Key notes were accompanied by a workshop on how to draw meaningful pictures. It was intended that the Colloquium provide a unique opportunity to:

  • Explore a powerful form of human communication.

  • Understand how this medium has been used in various cultures and contexts.

  • Evaluate how technologies can mediate picture drawing and

  • Gain first-hand experience of rich picture making processes.

Much of the process of the day was deeply systemic in tone and practice. The starting point for the Colloquium was that diagram drawing offers a range of powerful means for human being to exchange and develop understandings and meaning. The pictures can be ancient, contemporary; planned, accidental; physical or mediated by technology; the point is––they convey meaning.

In this special edition of systemic practice and action research five of the papers presented at the Colloquium are presented in full. They variously deal with diagrams: as educational devices, as specific forms of expression, as assessable artefacts, as means to conjure data and as explicable and analysable stories.

In his opening paper, Andy Lane sets out how diagrams provide a considerable aid and potential for even greater impact in teaching and learning. The focus of the Colloquium was on science, technology and mathematics and Andy Lane takes pains to show how diagrams can and do mediate understanding in discourses between teachers and learners and, collaboratively among the learning community more generally.

The second paper in this special edition is by Steve Morse and me. We have attempted to show how the diagram type known as rich pictures are much deeper and more profound than is commonly supposed. Used, almost in a trivial or ‘ice-breaking’ manner in much soft systems work, we argue that they help to reveal hidden and unconscious filaments of groups as they struggle to understand issues which can range from the qualitative to the extremely complex––for example sustainability indicators. Our paper is closely linked to a series of videos on rich pictures available at iTunesU: search for ‘The Art of Rich Pictures’.

Pete Thomas provides an insight into the way in which contemporary e-assessment is rising to the challenge of the diagram. For a long time it has been possible to assess text based responses by students (for example responding to quiz questions) but diagrams have proved to be beyond the capacity of such systems. Pete, in a workshop format at the Colloquium, demonstrated a system which allowed users to draw free-form diagrams which are automatically marked with feedback.

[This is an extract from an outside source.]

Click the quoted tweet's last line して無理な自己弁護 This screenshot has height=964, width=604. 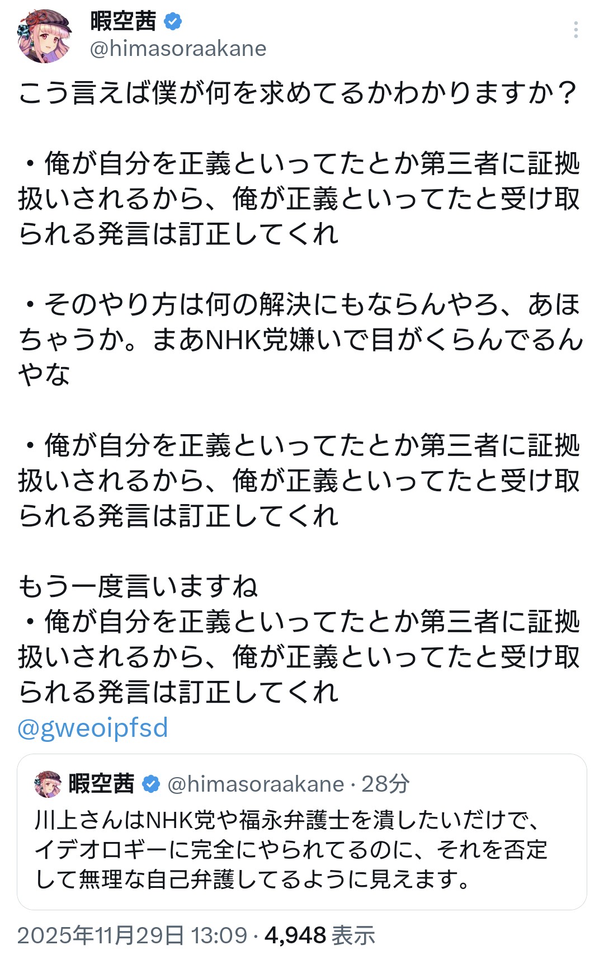point(253,880)
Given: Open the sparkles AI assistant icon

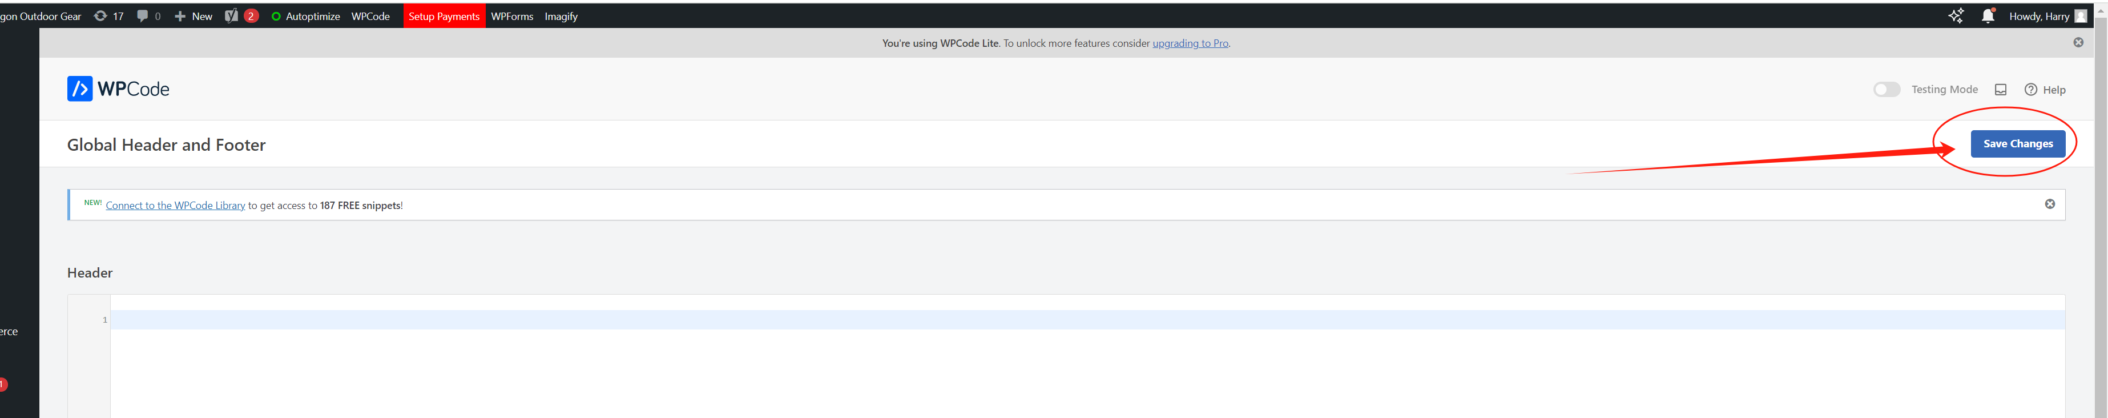Looking at the screenshot, I should tap(1955, 16).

Tony Hirst pushes on the frontier of how it is possible to move the line between data and graphic representation. Data and graphic image flow, meld and merge in his presentation as he visualises data and moves towards the idea of visual conversations with data.

Finally, Tessa Berg and Rob Pooley, like Pete Thomas present their paper drawn from a workshop session on the day. They discuss the iconography of rich pictures. Here is a sense making attempt––to look for and present empirically the meaning of the image in the synthetic combination of icons selected for the picture. In their research Tessa and Rob are pushing to make evidential sense of a device which has remained largely the preserve of interpretative art.

The papers in this Special Edition are all different and come from very different mindsets and assumptions but, and this is key, they all push on the frontiers of the paradigm of diagrammatic interpretation. In a visually rich era, where the icon is of increasing but unconsciously absorbed importance, this is critical work. This is a visual landscape we need to understand and this edition contributes another wrung on the ladder.